◆ Brief
Repeat all the data word for word.

◆ The records
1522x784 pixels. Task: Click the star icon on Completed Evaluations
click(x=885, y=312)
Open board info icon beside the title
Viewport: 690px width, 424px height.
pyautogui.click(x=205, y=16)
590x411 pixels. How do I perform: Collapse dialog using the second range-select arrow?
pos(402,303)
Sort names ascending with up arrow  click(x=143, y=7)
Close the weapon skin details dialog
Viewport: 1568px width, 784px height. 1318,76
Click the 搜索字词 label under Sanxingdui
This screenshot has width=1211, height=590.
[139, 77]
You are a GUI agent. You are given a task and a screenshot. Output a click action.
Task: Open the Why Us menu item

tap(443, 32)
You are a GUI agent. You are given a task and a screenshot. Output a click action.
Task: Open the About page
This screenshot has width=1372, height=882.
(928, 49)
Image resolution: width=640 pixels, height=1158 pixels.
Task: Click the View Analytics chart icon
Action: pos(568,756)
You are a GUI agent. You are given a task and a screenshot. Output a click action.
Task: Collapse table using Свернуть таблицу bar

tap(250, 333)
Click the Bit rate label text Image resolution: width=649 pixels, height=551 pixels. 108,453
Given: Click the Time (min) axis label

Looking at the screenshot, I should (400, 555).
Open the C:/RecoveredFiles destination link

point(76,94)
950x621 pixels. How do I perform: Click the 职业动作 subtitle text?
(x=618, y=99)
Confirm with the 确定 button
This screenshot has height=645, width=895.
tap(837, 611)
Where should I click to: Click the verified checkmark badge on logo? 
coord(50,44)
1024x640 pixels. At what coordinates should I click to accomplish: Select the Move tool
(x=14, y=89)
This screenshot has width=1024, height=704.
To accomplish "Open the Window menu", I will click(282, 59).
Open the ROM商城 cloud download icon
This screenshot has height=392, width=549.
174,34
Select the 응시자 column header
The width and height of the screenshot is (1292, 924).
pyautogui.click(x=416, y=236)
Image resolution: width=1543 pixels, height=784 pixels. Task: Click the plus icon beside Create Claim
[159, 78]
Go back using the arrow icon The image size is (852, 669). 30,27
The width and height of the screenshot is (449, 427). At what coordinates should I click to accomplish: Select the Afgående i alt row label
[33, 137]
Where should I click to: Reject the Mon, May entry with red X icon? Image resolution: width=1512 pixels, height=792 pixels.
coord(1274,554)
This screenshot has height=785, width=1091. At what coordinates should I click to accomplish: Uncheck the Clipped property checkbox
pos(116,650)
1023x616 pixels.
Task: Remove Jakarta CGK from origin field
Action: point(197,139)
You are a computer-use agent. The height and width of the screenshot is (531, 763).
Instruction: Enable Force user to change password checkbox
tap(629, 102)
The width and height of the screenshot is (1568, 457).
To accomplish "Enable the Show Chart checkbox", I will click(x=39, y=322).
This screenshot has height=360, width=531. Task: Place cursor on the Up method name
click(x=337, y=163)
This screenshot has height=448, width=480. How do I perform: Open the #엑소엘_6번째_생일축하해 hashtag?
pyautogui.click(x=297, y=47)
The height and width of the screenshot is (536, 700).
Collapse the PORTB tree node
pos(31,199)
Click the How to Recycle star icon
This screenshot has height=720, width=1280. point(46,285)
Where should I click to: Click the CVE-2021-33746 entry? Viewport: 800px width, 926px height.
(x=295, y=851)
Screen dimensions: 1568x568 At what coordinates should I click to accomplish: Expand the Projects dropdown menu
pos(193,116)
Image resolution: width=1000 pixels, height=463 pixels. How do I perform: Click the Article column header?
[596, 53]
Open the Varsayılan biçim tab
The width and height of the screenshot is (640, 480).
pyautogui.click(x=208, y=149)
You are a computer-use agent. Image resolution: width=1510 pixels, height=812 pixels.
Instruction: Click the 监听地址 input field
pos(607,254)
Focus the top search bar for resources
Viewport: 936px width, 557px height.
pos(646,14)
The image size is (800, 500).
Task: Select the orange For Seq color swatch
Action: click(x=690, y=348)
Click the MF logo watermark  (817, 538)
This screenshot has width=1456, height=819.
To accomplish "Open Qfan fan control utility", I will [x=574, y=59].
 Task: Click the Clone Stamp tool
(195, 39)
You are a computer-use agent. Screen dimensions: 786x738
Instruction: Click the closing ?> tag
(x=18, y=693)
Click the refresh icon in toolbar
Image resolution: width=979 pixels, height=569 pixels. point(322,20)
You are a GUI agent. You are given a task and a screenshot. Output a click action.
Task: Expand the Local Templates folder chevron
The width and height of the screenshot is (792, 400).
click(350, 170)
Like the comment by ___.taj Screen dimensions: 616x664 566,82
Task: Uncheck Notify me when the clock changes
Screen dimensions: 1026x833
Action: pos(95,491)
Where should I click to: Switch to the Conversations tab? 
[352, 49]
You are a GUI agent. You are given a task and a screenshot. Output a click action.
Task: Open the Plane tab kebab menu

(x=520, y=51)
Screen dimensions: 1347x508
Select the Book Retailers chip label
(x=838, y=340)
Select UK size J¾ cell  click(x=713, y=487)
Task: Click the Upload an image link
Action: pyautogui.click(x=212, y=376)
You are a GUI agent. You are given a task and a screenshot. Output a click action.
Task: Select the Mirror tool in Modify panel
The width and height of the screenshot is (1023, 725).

◆ Finished task
1522x784 pixels. Task: Click the star icon on Completed Evaluations
click(x=885, y=312)
Open board info icon beside the title
Viewport: 690px width, 424px height.
pyautogui.click(x=205, y=16)
590x411 pixels. How do I perform: Collapse dialog using the second range-select arrow?
pos(402,303)
Sort names ascending with up arrow  click(x=143, y=7)
Close the weapon skin details dialog
Viewport: 1568px width, 784px height. 1318,76
Click the 搜索字词 label under Sanxingdui
This screenshot has width=1211, height=590.
[139, 77]
You are a GUI agent. You are given a task and a screenshot. Output a click action.
Task: Open the Why Us menu item

tap(443, 32)
You are a GUI agent. You are given a task and a screenshot. Output a click action.
Task: Open the About page
This screenshot has width=1372, height=882.
(928, 49)
Image resolution: width=640 pixels, height=1158 pixels.
Task: Click the View Analytics chart icon
Action: pos(568,756)
You are a GUI agent. You are given a task and a screenshot. Output a click action.
Task: Collapse table using Свернуть таблицу bar

tap(250, 333)
Click the Bit rate label text Image resolution: width=649 pixels, height=551 pixels. 108,453
Given: Click the Time (min) axis label

Looking at the screenshot, I should (400, 555).
Open the C:/RecoveredFiles destination link

point(76,94)
950x621 pixels. How do I perform: Click the 职业动作 subtitle text?
(x=618, y=99)
Confirm with the 确定 button
This screenshot has height=645, width=895.
tap(837, 611)
Where should I click to: Click the verified checkmark badge on logo? 
coord(50,44)
1024x640 pixels. At what coordinates should I click to accomplish: Select the Move tool
(x=14, y=89)
This screenshot has width=1024, height=704.
To accomplish "Open the Window menu", I will click(282, 59).
Open the ROM商城 cloud download icon
This screenshot has height=392, width=549.
174,34
Select the 응시자 column header
The width and height of the screenshot is (1292, 924).
pyautogui.click(x=416, y=236)
Image resolution: width=1543 pixels, height=784 pixels. Task: Click the plus icon beside Create Claim
[159, 78]
Go back using the arrow icon The image size is (852, 669). 30,27
The width and height of the screenshot is (449, 427). At what coordinates should I click to accomplish: Select the Afgående i alt row label
[33, 137]
Where should I click to: Reject the Mon, May entry with red X icon? Image resolution: width=1512 pixels, height=792 pixels.
coord(1274,554)
This screenshot has height=785, width=1091. At what coordinates should I click to accomplish: Uncheck the Clipped property checkbox
pos(116,650)
1023x616 pixels.
Task: Remove Jakarta CGK from origin field
Action: point(197,139)
You are a computer-use agent. The height and width of the screenshot is (531, 763).
Instruction: Enable Force user to change password checkbox
tap(629, 102)
The width and height of the screenshot is (1568, 457).
To accomplish "Enable the Show Chart checkbox", I will click(x=39, y=322).
This screenshot has height=360, width=531. Task: Place cursor on the Up method name
click(x=337, y=163)
This screenshot has height=448, width=480. How do I perform: Open the #엑소엘_6번째_생일축하해 hashtag?
pyautogui.click(x=297, y=47)
The height and width of the screenshot is (536, 700).
Collapse the PORTB tree node
pos(31,199)
Click the How to Recycle star icon
This screenshot has height=720, width=1280. point(46,285)
Where should I click to: Click the CVE-2021-33746 entry? Viewport: 800px width, 926px height.
(x=295, y=851)
Screen dimensions: 1568x568 At what coordinates should I click to accomplish: Expand the Projects dropdown menu
pos(193,116)
Image resolution: width=1000 pixels, height=463 pixels. How do I perform: Click the Article column header?
[596, 53]
Open the Varsayılan biçim tab
The width and height of the screenshot is (640, 480).
pyautogui.click(x=208, y=149)
You are a computer-use agent. Image resolution: width=1510 pixels, height=812 pixels.
Instruction: Click the 监听地址 input field
pos(607,254)
Focus the top search bar for resources
Viewport: 936px width, 557px height.
pos(646,14)
The image size is (800, 500).
Task: Select the orange For Seq color swatch
Action: click(x=690, y=348)
Click the MF logo watermark  (817, 538)
This screenshot has width=1456, height=819.
To accomplish "Open Qfan fan control utility", I will [x=574, y=59].
 Task: Click the Clone Stamp tool
(195, 39)
You are a computer-use agent. Screen dimensions: 786x738
Instruction: Click the closing ?> tag
(x=18, y=693)
Click the refresh icon in toolbar
Image resolution: width=979 pixels, height=569 pixels. point(322,20)
You are a GUI agent. You are given a task and a screenshot. Output a click action.
Task: Expand the Local Templates folder chevron
The width and height of the screenshot is (792, 400).
click(350, 170)
Like the comment by ___.taj Screen dimensions: 616x664 566,82
Task: Uncheck Notify me when the clock changes
Screen dimensions: 1026x833
Action: pos(95,491)
Where should I click to: Switch to the Conversations tab? 
[352, 49]
You are a GUI agent. You are given a task and a screenshot. Output a click action.
Task: Open the Plane tab kebab menu

(x=520, y=51)
Screen dimensions: 1347x508
Select the Book Retailers chip label
(x=838, y=340)
Select UK size J¾ cell  click(x=713, y=487)
Task: Click the Upload an image link
Action: pyautogui.click(x=212, y=376)
You are a GUI agent. You are given a task and a screenshot. Output a click action.
Task: Select the Mirror tool in Modify panel
The width and height of the screenshot is (1023, 725).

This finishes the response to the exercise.